Snark Week Double Down- Just STFU.

Time for round 2- today’s topic!  Today is all about tired, saggy old tropes that need to be retired. What elements in books need to just go away.  It’s a Sharknado of bad writing, stupid ideas, lazy plotting, corner cutting, and other things that go bump in the night.

Childhood abuse/sex abuse as a stand in for character development.  Authors everywhere- can we collectively agree that there has to be a better way to get people to empathize with your characters than by subjecting them to childhood abuse or sexual abuse?  Here’s what I mean, so don’t get it twisted- abuse happens, it is real, and it is terrible.  It is also not something that should ever be perceived as “everywhere” or “normal” and that’s what it feels like when seemingly every book and every character has someone with this sort of back story going on that is never addressed outside of a revenge killing for the perpetrator or a magical healing through the power of glittery genitalia for the characters.  Breaking the cycle of abuse in real life is a little more complicated than three hundred pages between emotional wreckage and happily ever after.  Cheapening people’s experiences by having a nebulous idea stand in for back story is just wrong.

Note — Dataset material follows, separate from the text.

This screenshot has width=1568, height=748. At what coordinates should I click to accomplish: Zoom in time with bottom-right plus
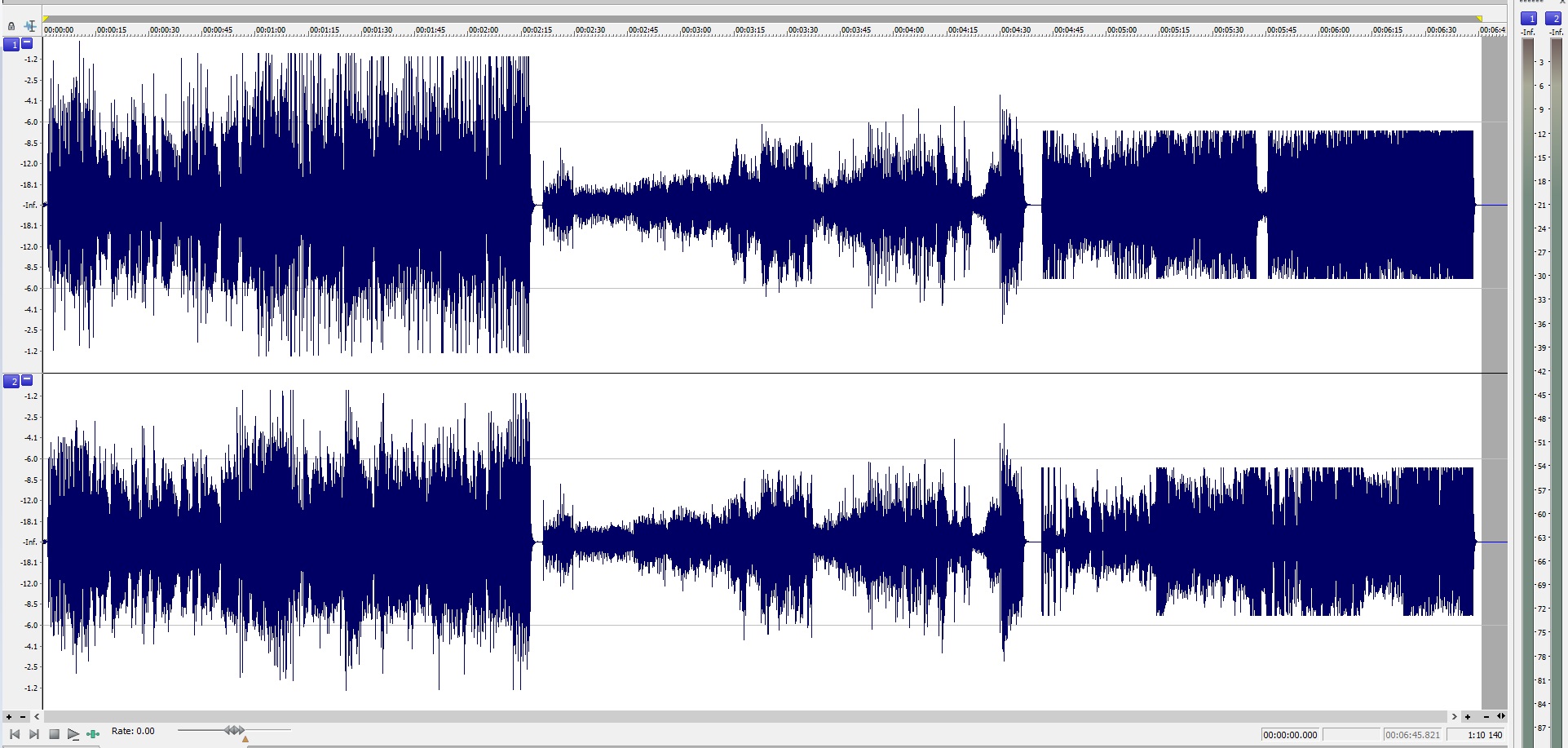click(x=1468, y=717)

Why should I trust you? Because you have to! This is a tricky storyline to work because it can get redundant in a hurry, and often does.  Our characters end up going in circles and the story descends into quicksand and I lose interest, which is sad.

Weird descriptions of body parts, both male and female.

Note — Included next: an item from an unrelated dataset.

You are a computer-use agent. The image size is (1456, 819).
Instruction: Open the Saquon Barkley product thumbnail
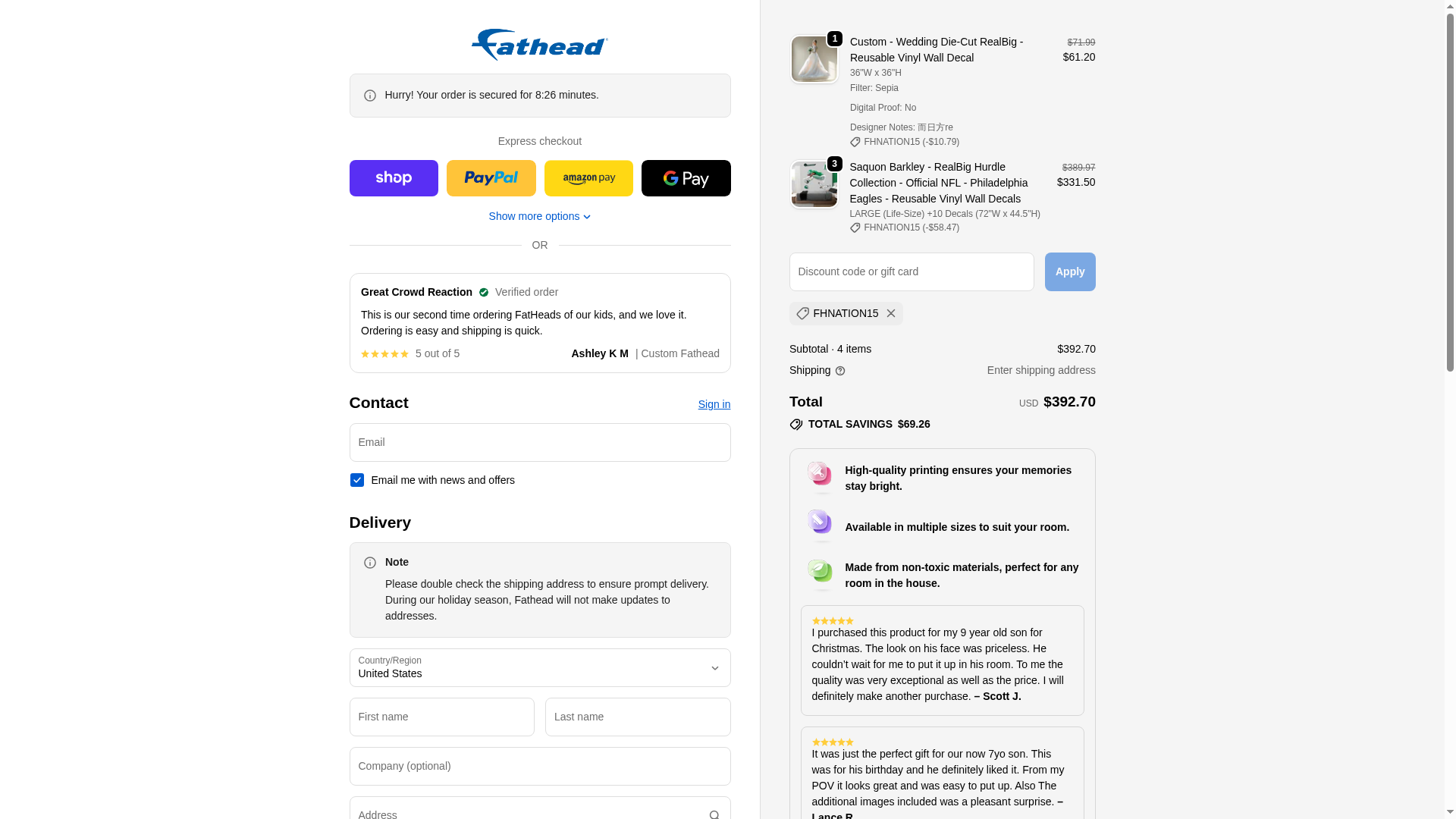(814, 184)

Phonetic spelling of accents.  Please.  We can trust that someone sounds British, or Scottish, or southern, or whatever, without you spelling it for us.

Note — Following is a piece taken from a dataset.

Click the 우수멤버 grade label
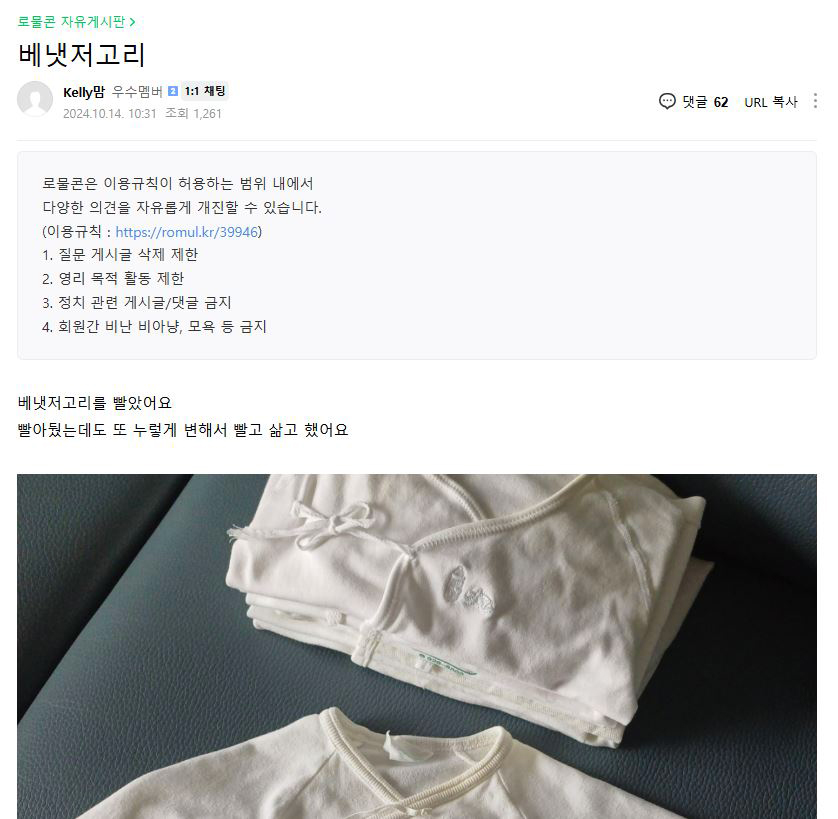 (137, 92)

People who are really good at solving mysteries and really bad at everything else.  I’m in a book club where we read exclusively cozy mysteries, and this is an issue we have over and over again.  You get a detective who can look at a jar of jelly that’s out of place and figure out the whole mystery, but she can’t manage to notice that her milkshake brings two different boys to the yard?  Incidentally, I’m not making up the jelly jar thing, because that really happened in one of the books we read.  There’s only room for one dysfunctional mystery solving gang in my heart, people.

Factual inaccuracies.  Especially if the rest of the story has been all about dropping little tidbits to prove just how many Wikipedia pages were used as research for the story.

Bad editing- spelling errors, grammar mistakes, etc.  Or oh lord, when a whole page is missing! I’m not saying I’m perfect and that my grammar and spelling always shine like the perfect angels that they are, but I’m also not charging you actual money to read what I have to say.  F7 is your friend.